Here's my theory on hazing. Of course, I can only speak for my chapter.
When we invite you to be a Tri Delta, we not only expect you to be a good sister, but a good person. That's what our sorority was founded to do: "THE PURPOSE OF DELTA DELTA DELTA shall be to establish a perpetual bond of friendship among its members, to develop a stronger and more womanly character, to broaden the moral and intellectual life, and to assist its members in every possible way . . .and to encourage them to assume, with integrity and devotion to moral and democratic principles, the highest responsibilities of college women. ." If you need to treat new members like isht to prove that you're superior to them, you're not being a good person. You're going against the ideals that the group was founded to promote.

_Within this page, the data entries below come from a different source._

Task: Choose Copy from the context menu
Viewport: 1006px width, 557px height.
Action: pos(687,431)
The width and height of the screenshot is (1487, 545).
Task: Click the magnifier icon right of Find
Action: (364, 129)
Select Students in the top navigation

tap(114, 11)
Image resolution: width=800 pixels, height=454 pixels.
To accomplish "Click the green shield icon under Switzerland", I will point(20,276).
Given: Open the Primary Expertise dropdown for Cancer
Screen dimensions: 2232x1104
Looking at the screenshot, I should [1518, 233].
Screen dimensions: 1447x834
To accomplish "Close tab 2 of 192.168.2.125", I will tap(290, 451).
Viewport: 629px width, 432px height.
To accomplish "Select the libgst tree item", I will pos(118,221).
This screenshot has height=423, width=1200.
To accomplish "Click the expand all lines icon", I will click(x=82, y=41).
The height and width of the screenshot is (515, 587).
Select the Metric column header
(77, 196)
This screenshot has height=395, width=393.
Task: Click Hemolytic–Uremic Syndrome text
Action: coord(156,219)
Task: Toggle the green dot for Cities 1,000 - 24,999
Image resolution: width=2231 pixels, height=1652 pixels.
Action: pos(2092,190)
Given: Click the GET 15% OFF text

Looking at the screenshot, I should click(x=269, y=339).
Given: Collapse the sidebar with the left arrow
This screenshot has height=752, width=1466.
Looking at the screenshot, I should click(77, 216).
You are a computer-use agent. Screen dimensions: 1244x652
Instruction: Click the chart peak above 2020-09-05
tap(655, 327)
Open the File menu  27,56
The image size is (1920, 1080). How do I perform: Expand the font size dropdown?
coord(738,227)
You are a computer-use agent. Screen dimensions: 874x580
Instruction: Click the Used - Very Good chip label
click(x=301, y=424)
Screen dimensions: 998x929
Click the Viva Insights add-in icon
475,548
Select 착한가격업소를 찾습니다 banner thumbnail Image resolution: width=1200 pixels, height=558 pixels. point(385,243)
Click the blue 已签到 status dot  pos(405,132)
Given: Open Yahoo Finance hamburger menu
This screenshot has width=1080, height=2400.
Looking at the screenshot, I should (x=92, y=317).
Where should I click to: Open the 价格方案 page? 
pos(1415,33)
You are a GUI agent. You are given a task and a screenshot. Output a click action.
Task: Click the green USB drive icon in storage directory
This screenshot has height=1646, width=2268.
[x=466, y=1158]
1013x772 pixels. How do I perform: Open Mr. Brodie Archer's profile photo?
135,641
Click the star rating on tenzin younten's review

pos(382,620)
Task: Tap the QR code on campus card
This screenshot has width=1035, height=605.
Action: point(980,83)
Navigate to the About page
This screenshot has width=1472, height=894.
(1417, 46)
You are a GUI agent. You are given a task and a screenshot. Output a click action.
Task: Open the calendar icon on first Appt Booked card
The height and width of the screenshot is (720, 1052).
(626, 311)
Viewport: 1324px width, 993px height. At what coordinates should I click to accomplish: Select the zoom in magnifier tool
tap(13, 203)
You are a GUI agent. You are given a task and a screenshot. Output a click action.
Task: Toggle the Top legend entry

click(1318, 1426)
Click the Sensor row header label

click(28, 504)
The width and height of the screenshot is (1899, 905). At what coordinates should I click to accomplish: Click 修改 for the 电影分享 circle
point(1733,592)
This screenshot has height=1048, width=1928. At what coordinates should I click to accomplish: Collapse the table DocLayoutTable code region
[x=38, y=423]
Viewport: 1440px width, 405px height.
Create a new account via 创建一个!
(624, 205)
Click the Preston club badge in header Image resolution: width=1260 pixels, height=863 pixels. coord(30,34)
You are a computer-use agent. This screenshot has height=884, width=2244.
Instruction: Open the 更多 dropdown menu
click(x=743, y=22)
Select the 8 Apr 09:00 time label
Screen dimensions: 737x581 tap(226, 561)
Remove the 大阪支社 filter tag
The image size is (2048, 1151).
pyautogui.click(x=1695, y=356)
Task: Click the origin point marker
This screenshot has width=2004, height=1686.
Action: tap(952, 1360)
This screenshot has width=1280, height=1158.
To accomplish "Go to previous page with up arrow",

Also, we need to be able to trust that our new members will conduct themselves with dignity so that they will represent the sorority well at all times. If you have so little self-esteem that you will allow yourself to be treated like isht just to gain entrance to an "elite" group, how do we know that you won't exhibit the same lack of self-respect later and reflect negatively on Tri Deltas as a whole?
You can form "a perpetual bond of friendship" with or without being hazed, but you cannot "develop a stronger and more womanly character" or have "integrity and devotion to moral principles" if you do haze. It's true that I might have a stronger bond with my pledge sisters if I was hazed. But would I respect my older sisters for doing the hazing, Tri Delta as an organization for allowing them to do it, or myself for putting up with it? No. And would my sorority be missing out on some great women because they didn't want to be hazed? Yes. To me, those are the more important things.
That's why the Mu chapter of Delta Delta Delta does not haze.